Думается, что этого обзора достаточно, чтобы видеть: конечно, авторы вагантских песен не должны были быть непременно оборванными школярами, проводящими всю жизнь на больших дорогах и в кабаках. Конечно, стихи о любви и вине легкой рукой мог написать даже пожилой и степенный клирик, в целомудрии и трезвости провождающий жизнь над изучением античных классиков и отцов церкви. В конце концов, у каждого за плечами была молодость и школярская жизнь, и у многих доставало душевной памяти, чтобы и в старости, на покое находить слова для чувств своих ранних лет. Но это никоим образом не дает еще оснований начисто отлучить бродячую толпу молодых школяров от поэтического творчества и обречь ее на бессильное перепевание песен, «спустившихся» к ним сверху, от ученых поэтов.
Дело в том, что в вагантской стихотворной продукции есть одна особенность, которую никакой переводной сборник не может передать. Это – ее однообразие, стандартность, серийность. За каждой пасторалью или песней о красавице, или песней о весне, или песней о хищных прелатах в подлинных средневековых сборниках стоит десяток, если не десятки подобных ей, разрабатывающих те же сюжеты, образы, мотивы, но всякий раз в других словах, в других метрах, в других эпитетах и сравнениях. Это не переделки, а подражания, это не «порча текста», а творческое соревнование. Если бы ваганты были пассивными потребителями чужих созданий, то они ограничивались бы изменениями в готовых песнях, заменами не нравящихся строф на лучшие (или худшие), созданием сокращенных и распространенных вариантов. Но тогда бы не было той массы подражаний, той массы попыток пересказать «то же самое своими словами», которая так характерна для средневековой латинской лирики. Мы сказали, что в массе школяров, зубривших античных классиков и в виде обязательного упражнения складывавших собственные вирши, были сотни таких, которые делали это по горькой обязанности, десятки таких, которые делали это со вкусом и удовольствием, соревнуясь с заданными образцами, и единицы таких, которые находили в этом свое призвание и сами творили новые образцы. Представим себе, что это отношение к поэзии они вынесли и за стены школы, перенесли его со стихов для учителей-латинистов на стихи и песни для самих себя. И мы легко вообразим, что из сотен выходили те подголоски, которые запоминали и переписывали готовые песни, коверкая их подчас каждый на свой лад, из десятков – те стихотворцы средней руки, чьим однообразным творчеством – пастораль за пасторалью, веснянка за веснянкой, сатира за сатирой – заполнена подавляющая часть средневековых стихотворных рукописей, а из единиц – такие фигуры, как Примас Орлеанский, Архипиита или Вальтер Шатильонский. Но разве только для вагантской поэзии характерна такая картина и разве не в каждую эпоху поэтической культуры мы найдем среди творцов и потребителей поэзии те же самые три слоя участников литературного процесса?

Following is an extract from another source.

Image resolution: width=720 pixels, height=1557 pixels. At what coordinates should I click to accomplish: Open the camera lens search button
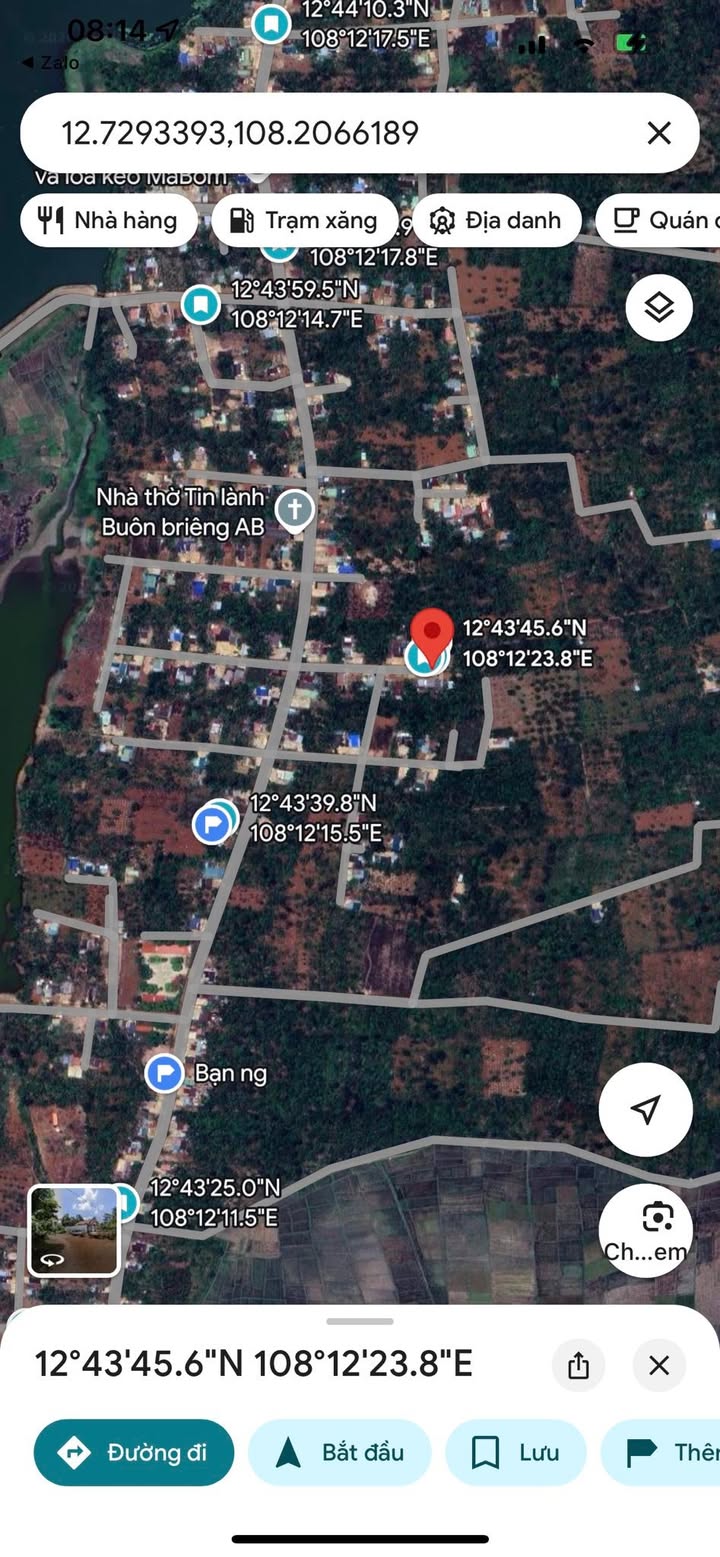(646, 1230)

«Вагантская поэзия» отличается от «невагантской поэзии» не социальным положением авторов, не тематикой, не формальными особенностями, а средой бытования. Чьи бы стихи ни попадали в тон идеям и эмоциям вагантской массы, они быстро ею усваивались, индивидуальное авторство забывалось, и стихи становились общим достоянием: их дописывали, перерабатывали, варьировали, сочиняли по их образцу бесчисленные новые; все приметы конкретности быстро утрачивались, и в стихотворение Архипииты с обращением к Кельнскому архиепископу «Ставленник Колонии…» английский поэт подставлял слова «Ковентрийский ставленник…», а какой-нибудь другой – безликое «Добрый покровитель мой…». В таком виде эти стихи разлетались по всей Европе и оседали тут и там в разрозненных рукописных сборниках.